* Set problem *
Transcribe the entries word for word, starting at the line that contains "You are a computer-use agent. Image" and running through the last entry, with both ends included.
══ Input rows
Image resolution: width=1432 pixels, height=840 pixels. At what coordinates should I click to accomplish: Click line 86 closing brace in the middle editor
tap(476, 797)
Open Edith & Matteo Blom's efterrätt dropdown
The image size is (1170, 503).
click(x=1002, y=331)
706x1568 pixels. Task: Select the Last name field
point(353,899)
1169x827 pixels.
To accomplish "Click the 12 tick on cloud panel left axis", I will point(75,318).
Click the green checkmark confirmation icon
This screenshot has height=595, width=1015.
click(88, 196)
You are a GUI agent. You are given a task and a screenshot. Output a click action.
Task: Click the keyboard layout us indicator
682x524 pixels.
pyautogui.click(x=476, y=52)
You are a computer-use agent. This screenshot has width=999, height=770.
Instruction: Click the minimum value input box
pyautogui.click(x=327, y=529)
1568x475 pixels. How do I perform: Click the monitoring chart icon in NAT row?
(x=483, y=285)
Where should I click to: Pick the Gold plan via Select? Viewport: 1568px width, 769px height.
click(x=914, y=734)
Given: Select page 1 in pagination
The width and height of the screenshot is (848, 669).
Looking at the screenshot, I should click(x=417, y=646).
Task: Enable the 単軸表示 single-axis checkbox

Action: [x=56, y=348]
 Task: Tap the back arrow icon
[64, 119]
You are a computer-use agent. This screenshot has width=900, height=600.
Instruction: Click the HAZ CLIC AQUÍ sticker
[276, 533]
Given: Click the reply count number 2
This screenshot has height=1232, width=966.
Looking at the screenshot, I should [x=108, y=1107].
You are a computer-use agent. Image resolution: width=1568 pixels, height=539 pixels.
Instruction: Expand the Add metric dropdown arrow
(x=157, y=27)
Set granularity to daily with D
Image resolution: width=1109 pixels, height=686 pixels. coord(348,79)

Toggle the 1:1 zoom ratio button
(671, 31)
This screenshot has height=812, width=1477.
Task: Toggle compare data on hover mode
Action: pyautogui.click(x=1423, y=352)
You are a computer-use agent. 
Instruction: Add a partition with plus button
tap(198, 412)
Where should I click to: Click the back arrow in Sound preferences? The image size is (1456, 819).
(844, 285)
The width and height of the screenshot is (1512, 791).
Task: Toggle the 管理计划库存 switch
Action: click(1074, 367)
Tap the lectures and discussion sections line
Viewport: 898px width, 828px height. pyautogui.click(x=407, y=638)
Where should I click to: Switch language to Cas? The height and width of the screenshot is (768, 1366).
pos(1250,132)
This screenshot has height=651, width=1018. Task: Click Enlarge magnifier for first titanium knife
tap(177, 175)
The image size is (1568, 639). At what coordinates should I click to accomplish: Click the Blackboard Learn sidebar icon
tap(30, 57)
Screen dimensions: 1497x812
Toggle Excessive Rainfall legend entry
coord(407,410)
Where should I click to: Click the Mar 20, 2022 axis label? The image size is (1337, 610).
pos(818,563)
════
* Response to this exercise *
You are a computer-use agent. Image resolution: width=1568 pixels, height=539 pixels.
Instruction: Expand the Add metric dropdown arrow
(x=157, y=27)
Set granularity to daily with D
Image resolution: width=1109 pixels, height=686 pixels. coord(348,79)

Toggle the 1:1 zoom ratio button
(671, 31)
This screenshot has height=812, width=1477.
Task: Toggle compare data on hover mode
Action: pyautogui.click(x=1423, y=352)
You are a computer-use agent. 
Instruction: Add a partition with plus button
tap(198, 412)
Where should I click to: Click the back arrow in Sound preferences? The image size is (1456, 819).
(844, 285)
The width and height of the screenshot is (1512, 791).
Task: Toggle the 管理计划库存 switch
Action: click(1074, 367)
Tap the lectures and discussion sections line
Viewport: 898px width, 828px height. pyautogui.click(x=407, y=638)
Where should I click to: Switch language to Cas? The height and width of the screenshot is (768, 1366).
pos(1250,132)
This screenshot has height=651, width=1018. Task: Click Enlarge magnifier for first titanium knife
tap(177, 175)
The image size is (1568, 639). At what coordinates should I click to accomplish: Click the Blackboard Learn sidebar icon
tap(30, 57)
Screen dimensions: 1497x812
Toggle Excessive Rainfall legend entry
coord(407,410)
Where should I click to: Click the Mar 20, 2022 axis label? The image size is (1337, 610).
pos(818,563)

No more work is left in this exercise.